Jcampuzano2 58 minutes ago|||
Not my experience. GPT 5.4 walks all over Claude from what I've worked with and its Claude that is the one willing to just go do unnecessary stuff that was never asked for or implement the more hacky solutions to things without a care for maintainability/readability.

But I do not use extra high thinking unless its for code review. I sit at GPT 5.4 high 95% of the time.

sho_hn 38 minutes ago||||
Very different experience for me. Codex 5.3+ on xhigh are the only models I've tried so far that write reasonably decent C++ (domains: desktop GUI, robotics, game engine dev, embedded stuff, general systems engineering-type codebases), and idiomatic code in languages not well-represented in training data, e.g. QML. One thing I like is explicitly that it knows better when to stop, instead of brute-forcing a solution by spamming bespoke helpers everywhere no rational dev would write that way.
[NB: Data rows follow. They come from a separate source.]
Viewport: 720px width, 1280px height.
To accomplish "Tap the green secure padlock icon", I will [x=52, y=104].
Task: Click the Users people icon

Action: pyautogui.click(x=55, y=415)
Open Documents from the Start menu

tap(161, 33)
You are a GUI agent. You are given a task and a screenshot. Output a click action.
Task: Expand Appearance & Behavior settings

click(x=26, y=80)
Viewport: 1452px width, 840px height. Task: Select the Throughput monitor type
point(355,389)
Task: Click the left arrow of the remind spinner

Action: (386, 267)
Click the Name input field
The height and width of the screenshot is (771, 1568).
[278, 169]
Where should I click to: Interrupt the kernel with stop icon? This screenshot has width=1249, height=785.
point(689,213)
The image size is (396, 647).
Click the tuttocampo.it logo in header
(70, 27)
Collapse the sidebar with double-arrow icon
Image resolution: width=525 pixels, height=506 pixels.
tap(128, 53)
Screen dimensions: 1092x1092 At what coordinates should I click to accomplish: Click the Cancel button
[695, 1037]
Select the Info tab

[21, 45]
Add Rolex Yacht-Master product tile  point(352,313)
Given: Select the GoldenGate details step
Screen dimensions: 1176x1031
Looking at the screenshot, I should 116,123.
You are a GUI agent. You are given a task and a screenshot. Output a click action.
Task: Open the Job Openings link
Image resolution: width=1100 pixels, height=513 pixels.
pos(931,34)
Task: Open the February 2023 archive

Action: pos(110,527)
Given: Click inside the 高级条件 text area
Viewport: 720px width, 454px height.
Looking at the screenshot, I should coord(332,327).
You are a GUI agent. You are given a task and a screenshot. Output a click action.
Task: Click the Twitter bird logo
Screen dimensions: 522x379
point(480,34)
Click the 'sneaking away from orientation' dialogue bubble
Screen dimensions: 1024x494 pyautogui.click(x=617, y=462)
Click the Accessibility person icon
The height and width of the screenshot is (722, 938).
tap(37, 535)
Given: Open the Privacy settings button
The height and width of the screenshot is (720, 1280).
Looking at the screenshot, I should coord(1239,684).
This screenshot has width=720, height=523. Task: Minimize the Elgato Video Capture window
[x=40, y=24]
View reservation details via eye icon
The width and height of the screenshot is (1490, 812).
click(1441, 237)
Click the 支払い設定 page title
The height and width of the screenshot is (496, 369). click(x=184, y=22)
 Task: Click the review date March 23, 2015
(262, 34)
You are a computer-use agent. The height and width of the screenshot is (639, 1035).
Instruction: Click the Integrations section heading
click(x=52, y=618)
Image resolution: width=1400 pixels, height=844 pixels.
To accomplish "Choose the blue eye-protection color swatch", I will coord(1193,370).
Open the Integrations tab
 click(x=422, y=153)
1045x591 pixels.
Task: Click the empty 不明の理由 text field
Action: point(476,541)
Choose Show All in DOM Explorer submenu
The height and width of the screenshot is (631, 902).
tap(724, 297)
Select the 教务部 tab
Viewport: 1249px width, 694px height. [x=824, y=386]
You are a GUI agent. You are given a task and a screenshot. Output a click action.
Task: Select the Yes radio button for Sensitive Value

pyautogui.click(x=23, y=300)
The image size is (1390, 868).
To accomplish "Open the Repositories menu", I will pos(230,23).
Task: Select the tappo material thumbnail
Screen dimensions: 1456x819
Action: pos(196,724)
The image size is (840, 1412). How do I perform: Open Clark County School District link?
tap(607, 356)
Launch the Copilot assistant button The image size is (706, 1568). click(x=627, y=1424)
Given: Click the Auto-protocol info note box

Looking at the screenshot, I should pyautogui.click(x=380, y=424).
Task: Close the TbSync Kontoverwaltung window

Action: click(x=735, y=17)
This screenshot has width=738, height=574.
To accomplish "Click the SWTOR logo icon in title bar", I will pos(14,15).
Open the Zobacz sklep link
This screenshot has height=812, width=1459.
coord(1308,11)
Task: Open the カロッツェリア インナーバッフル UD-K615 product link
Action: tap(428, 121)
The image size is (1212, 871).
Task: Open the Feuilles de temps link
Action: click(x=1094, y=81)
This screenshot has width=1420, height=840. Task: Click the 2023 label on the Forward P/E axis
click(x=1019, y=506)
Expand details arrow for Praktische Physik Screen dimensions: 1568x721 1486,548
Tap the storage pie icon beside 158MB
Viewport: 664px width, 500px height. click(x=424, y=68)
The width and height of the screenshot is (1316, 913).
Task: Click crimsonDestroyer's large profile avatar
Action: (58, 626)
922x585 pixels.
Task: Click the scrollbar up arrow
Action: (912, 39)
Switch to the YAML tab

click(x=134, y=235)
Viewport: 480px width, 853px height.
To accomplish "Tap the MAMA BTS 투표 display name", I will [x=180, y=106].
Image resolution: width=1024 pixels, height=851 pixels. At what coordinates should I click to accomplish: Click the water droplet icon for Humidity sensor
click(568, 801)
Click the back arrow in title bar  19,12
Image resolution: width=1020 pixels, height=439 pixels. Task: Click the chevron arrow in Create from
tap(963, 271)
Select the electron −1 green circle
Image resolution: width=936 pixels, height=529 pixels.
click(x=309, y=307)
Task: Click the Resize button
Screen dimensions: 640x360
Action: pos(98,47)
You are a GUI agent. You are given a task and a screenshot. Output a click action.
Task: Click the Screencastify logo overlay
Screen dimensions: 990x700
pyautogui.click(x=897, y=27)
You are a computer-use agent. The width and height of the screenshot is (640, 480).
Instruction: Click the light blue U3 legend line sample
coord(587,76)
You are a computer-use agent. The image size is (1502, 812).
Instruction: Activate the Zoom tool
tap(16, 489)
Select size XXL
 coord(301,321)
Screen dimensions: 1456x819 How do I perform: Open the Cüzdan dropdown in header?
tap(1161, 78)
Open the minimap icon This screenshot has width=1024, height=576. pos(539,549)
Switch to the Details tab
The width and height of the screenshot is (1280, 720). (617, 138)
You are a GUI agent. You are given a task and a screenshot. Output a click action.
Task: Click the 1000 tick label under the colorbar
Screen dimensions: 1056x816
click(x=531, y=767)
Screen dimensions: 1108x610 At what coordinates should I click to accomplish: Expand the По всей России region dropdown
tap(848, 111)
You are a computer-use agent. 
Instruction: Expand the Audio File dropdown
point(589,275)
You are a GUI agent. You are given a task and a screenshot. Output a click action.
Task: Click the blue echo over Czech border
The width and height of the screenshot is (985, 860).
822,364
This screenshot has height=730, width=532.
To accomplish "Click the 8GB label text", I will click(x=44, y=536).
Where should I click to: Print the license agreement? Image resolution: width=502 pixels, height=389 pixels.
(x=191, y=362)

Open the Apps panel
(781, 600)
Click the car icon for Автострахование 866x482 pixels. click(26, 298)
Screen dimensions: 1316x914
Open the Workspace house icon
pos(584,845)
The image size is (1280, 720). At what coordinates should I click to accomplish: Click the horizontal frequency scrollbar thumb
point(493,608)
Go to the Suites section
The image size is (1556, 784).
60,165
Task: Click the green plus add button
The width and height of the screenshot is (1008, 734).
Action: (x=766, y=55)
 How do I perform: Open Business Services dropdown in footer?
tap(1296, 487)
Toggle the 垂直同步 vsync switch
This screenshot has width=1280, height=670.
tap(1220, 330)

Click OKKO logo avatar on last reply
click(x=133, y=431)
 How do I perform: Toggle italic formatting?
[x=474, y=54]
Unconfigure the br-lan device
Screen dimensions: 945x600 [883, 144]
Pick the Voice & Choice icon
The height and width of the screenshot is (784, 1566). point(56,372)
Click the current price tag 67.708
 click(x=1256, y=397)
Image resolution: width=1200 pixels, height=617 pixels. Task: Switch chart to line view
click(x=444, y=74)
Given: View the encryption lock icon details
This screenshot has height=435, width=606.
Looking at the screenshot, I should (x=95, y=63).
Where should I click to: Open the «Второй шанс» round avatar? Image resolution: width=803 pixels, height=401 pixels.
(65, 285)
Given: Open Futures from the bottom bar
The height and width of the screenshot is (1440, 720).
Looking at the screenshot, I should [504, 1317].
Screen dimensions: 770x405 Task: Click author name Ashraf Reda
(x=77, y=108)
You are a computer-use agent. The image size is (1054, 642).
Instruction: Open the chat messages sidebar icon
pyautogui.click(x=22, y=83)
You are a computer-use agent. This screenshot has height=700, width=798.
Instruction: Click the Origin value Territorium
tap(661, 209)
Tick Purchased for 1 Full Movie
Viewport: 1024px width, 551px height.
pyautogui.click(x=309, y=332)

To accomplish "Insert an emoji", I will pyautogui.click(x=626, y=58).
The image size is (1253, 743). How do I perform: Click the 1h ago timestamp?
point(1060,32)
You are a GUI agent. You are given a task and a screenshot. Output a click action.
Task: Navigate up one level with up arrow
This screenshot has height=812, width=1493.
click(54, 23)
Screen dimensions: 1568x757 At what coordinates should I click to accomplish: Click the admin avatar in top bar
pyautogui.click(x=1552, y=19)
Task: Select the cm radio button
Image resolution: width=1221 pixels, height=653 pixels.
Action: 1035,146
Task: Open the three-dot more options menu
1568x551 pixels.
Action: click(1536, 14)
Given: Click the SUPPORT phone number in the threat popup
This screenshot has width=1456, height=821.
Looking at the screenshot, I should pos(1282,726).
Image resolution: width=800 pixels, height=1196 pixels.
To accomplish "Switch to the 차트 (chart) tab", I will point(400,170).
Not always, no, and it takes investment in good prompting/guardrails/plans/explicit test recipes for sure. I'm still on average better at programming in context than Codex 5.4, even if slower. But in terms of "task complexity I can entrust to a model and not be completely disappointed and annoyed", it scores the best so far. Saves a lot on review/iteration overhead.

It's annoying, too, because I don't much like OpenAI as a company.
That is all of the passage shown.